Effect of Escitalopram in Patients With Heart Failure and Depression
What is the effect of escitalopram on mortality, morbidity, and mood in patients with chronic systolic heart failure and depression?
The MOOD-HF (Effects of Selective Serotonin Re-Uptake Inhibition on Morbidity, Mortality, and Mood in Depressed Heart Failure Patients) study was a double-blind, placebo-controlled randomized clinical trial conducted at 16 tertiary medical centers in Germany. Between March 2009 and February 2014, patients at outpatient clinics with New York Heart Association class II-IV heart failure and reduced left ventricular ejection fraction (<45%) were screened for depression using the nine-item Patient Health Questionnaire. Patients with suspected depression were then invited to undergo a Structured Clinical Interview based on the Diagnostic and Statistical Manual of Mental Disorders (Fourth Edition) to establish the diagnosis. Patients were randomized 1:1 to receive escitalopram (10-20 mg) or matching placebo in addition to optimal heart failure therapy. Study duration was 24 months. The composite primary outcome was time to all-cause death or hospitalization. Prespecified secondary outcomes included safety and depression severity at 12 weeks of treatment (including the titration period), which were determined using the 10-item Montgomery-Åsberg Depression Rating Scale (total possible score, 0-60; higher scores indicate more severe depression).

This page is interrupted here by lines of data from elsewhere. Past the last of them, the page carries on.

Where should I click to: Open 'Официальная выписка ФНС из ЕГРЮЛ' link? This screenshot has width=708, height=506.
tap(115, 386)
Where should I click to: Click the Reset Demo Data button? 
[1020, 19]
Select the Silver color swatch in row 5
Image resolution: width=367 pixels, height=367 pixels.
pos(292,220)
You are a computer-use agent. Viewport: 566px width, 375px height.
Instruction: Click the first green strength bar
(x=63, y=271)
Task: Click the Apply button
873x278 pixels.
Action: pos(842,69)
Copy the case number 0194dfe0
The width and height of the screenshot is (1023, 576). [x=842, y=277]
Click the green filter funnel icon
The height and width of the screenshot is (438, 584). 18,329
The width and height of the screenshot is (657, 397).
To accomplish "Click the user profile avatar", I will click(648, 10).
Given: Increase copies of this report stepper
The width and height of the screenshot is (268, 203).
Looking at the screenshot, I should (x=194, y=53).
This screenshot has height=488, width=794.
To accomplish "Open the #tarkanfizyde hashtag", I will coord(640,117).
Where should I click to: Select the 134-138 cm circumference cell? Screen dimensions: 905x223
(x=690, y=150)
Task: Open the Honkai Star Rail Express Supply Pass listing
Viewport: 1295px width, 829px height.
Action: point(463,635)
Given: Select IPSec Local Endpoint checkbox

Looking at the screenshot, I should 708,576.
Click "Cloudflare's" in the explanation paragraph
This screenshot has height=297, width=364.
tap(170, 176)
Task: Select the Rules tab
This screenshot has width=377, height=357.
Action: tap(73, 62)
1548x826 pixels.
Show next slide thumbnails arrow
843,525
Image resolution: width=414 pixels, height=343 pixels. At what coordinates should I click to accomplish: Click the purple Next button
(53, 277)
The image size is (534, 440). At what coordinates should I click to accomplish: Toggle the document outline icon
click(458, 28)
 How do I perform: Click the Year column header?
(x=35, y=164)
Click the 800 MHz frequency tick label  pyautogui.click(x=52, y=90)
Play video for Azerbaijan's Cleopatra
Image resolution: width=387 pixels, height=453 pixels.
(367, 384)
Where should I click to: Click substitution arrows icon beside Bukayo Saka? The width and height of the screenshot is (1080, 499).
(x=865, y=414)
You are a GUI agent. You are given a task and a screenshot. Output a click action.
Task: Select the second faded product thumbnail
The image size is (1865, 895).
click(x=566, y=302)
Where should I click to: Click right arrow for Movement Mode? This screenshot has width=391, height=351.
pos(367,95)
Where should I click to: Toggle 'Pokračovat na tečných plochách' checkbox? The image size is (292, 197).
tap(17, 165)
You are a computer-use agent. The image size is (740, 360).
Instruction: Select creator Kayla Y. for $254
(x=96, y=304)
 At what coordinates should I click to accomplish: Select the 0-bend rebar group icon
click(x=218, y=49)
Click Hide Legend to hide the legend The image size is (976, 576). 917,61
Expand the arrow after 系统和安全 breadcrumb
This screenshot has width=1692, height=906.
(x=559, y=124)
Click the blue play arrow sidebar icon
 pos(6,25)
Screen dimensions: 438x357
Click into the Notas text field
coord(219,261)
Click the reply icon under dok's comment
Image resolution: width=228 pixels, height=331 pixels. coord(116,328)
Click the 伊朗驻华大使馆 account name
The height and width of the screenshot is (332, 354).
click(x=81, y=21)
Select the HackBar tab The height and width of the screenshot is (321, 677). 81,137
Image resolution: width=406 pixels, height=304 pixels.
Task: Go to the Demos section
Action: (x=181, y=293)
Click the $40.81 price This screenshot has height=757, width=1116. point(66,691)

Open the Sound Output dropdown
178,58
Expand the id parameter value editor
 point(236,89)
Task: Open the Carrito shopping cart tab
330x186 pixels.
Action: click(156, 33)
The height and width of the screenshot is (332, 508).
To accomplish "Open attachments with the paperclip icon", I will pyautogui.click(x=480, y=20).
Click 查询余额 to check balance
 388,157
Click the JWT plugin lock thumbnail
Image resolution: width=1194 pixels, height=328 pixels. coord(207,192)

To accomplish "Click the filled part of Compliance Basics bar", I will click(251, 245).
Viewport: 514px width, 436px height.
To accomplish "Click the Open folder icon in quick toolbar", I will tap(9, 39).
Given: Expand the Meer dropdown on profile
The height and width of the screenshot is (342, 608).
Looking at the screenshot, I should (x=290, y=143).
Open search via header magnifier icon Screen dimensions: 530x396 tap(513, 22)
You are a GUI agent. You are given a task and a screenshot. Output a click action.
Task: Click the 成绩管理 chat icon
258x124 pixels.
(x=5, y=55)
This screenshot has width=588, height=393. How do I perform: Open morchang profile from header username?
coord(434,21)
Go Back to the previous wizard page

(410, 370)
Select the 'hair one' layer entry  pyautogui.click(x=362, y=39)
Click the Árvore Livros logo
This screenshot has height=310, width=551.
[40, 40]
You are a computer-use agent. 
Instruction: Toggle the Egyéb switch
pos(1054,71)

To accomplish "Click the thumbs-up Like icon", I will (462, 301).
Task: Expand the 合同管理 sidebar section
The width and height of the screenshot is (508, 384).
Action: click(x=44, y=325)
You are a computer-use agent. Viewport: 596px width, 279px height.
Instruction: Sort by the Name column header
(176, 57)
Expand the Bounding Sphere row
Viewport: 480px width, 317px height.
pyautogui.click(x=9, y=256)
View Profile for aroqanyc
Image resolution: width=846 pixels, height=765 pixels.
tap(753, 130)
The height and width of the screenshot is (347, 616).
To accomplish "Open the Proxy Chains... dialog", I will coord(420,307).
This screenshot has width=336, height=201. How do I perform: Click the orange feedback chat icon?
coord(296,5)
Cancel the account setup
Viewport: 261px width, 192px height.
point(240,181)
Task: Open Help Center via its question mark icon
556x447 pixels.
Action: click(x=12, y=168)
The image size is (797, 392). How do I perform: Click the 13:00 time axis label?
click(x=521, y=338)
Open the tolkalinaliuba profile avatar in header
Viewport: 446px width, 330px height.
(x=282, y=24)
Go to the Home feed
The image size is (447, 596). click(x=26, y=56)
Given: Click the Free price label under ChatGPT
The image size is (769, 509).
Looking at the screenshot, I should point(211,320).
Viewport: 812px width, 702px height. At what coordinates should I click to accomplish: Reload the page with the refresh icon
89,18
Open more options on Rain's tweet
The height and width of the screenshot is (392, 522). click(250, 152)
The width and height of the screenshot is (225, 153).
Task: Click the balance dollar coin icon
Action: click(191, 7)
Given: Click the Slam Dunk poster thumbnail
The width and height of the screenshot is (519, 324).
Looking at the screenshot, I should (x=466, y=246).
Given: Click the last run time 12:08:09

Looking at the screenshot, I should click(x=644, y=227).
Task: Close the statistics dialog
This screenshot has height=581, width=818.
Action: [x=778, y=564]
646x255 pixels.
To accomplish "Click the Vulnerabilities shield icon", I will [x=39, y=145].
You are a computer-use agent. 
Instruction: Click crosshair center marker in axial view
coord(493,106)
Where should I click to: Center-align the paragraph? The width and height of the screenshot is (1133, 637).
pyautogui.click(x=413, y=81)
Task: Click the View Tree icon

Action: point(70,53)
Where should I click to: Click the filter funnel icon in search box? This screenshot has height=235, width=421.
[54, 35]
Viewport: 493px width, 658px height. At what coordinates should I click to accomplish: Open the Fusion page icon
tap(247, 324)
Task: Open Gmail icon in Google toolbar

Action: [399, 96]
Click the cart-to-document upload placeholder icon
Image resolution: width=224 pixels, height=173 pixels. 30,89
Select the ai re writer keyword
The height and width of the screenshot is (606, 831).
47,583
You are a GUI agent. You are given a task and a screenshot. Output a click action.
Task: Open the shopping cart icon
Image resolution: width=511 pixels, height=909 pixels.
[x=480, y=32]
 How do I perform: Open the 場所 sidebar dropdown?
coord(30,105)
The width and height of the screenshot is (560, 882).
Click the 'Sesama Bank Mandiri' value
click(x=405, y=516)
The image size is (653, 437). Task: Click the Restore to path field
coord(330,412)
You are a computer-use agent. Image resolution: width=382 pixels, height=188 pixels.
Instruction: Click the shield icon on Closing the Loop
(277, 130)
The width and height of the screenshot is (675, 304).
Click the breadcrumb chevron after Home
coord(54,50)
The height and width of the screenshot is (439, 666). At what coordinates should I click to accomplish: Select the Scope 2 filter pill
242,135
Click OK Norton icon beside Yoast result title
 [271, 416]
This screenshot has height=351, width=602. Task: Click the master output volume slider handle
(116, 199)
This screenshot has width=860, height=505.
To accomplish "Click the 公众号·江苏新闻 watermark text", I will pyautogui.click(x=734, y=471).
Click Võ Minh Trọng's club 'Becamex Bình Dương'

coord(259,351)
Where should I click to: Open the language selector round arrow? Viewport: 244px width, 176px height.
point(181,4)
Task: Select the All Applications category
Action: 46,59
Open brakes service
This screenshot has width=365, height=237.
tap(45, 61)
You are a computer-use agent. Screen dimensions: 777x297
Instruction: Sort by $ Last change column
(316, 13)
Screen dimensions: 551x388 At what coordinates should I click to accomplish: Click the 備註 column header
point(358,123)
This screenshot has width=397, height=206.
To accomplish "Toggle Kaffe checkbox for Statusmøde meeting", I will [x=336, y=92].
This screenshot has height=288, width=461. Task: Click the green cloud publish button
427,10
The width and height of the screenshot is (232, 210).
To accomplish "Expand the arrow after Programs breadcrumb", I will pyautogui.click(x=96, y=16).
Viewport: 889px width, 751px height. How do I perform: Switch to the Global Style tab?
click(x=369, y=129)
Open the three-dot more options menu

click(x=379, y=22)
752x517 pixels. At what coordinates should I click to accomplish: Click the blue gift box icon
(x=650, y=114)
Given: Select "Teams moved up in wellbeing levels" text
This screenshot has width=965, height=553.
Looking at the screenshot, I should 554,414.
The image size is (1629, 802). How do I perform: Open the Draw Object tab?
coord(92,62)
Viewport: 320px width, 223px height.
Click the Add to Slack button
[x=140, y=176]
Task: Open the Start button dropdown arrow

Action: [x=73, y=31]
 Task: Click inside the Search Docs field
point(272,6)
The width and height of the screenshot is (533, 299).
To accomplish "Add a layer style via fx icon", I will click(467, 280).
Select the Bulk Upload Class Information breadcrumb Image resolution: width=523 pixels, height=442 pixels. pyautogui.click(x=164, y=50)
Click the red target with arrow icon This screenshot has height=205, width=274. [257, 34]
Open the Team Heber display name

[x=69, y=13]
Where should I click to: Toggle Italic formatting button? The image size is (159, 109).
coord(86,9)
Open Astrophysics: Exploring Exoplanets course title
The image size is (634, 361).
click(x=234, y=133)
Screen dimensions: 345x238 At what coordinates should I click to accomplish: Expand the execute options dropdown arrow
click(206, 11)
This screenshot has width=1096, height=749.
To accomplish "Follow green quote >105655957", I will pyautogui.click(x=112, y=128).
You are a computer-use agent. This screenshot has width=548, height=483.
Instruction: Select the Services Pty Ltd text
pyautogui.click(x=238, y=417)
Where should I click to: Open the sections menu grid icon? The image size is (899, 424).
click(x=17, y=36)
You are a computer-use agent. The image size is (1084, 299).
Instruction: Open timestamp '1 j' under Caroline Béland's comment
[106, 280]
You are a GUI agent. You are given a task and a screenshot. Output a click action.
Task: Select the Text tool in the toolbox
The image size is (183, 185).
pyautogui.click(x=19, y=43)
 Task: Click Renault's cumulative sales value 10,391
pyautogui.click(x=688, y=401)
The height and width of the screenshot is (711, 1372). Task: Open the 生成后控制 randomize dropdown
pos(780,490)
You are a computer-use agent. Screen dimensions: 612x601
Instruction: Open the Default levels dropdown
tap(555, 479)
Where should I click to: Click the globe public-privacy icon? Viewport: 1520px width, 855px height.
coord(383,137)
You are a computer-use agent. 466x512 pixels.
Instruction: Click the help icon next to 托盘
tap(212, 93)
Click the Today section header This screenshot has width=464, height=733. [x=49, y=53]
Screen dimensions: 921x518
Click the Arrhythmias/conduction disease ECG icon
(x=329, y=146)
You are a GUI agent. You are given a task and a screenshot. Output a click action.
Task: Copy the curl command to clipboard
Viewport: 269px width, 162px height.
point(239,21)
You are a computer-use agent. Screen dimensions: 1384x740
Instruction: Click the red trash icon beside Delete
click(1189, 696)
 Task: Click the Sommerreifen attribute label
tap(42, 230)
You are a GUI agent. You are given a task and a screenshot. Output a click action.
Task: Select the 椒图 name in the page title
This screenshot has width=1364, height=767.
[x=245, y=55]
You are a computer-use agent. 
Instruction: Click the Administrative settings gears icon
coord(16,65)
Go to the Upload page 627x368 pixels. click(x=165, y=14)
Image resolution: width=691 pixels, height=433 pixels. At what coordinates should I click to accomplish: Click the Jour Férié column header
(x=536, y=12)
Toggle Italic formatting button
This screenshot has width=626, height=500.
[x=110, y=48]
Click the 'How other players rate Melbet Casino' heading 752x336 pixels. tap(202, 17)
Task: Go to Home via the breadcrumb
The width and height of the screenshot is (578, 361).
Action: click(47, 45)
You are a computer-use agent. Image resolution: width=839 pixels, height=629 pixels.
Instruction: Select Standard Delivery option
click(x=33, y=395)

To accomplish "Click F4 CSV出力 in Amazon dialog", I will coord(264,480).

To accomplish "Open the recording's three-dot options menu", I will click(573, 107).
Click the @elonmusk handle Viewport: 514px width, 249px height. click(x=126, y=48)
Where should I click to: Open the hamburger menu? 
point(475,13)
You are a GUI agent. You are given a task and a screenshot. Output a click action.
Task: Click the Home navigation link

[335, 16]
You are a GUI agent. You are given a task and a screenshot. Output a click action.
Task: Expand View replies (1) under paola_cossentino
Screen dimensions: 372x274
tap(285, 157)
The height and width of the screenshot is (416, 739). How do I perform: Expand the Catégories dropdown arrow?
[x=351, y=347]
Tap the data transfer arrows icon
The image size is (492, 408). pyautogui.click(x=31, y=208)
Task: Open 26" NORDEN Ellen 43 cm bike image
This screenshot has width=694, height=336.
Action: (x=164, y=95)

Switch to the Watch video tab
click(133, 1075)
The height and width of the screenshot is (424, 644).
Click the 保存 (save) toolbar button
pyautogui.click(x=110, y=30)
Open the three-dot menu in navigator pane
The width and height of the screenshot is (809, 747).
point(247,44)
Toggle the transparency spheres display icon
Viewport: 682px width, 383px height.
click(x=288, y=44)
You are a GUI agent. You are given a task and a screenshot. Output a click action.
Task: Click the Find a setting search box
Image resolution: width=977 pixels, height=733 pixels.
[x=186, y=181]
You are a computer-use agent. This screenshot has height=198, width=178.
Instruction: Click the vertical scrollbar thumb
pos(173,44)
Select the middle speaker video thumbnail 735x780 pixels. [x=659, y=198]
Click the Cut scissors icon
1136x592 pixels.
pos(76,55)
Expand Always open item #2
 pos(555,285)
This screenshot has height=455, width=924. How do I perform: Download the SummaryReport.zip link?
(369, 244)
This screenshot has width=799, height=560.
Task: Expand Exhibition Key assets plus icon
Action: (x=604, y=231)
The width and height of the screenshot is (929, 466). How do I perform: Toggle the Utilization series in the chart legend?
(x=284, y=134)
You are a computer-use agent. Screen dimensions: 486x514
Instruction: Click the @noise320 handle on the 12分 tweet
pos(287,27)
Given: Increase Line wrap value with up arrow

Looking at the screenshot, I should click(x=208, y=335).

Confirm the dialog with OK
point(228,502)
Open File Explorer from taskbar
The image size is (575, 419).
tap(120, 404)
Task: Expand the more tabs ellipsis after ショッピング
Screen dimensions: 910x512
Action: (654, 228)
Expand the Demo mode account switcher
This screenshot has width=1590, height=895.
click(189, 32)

A total of 372 patients (mean age, 62 years; 24% female) were randomized and had taken at least one dose of study medication when the Data and Safety Monitoring Committee recommended the trial be stopped early. During a median participation time of 18.4 months (n = 185) for the escitalopram group and 18.7 months (n = 187) for the placebo group, the primary outcome of death or hospitalization occurred in 116 (63%) patients and 119 (64%) patients, respectively (hazard ratio, 0.99; 95% confidence interval [CI], 0.76-1.27; p = 0.92). The mean Montgomery Åsberg Depression Rating Scale sum score changed from 20.2 at baseline to 11.2 at 12 weeks in the escitalopram group, and from 21.4 to 12.5 in the placebo group (between-group difference, −0.9 [95% CI,−2.6 to 0.7]; p = 0.26). Safety parameters were comparable between groups.
The authors concluded that in patients with chronic heart failure with reduced ejection fraction and depression, 18 months of treatment with escitalopram compared with placebo did not significantly reduce all-cause mortality or hospitalization.
This study reports that in patients with chronic heart failure with reduced ejection fraction and depression, 18 months of treatment with escitalopram did not significantly reduce all-cause mortality or hospitalization, and there was no significant improvement in depression. These findings do not support the use of escitalopram in patients with chronic systolic heart failure and depression. These results are similar to those of the Sertraline Antidepressant Heart Attack Randomized Trial and the Enhancing Recovery in Coronary Heart Disease study, both of which enrolled patients with coronary disease and depression and found no beneficial effects with 6 months of antidepressant treatment.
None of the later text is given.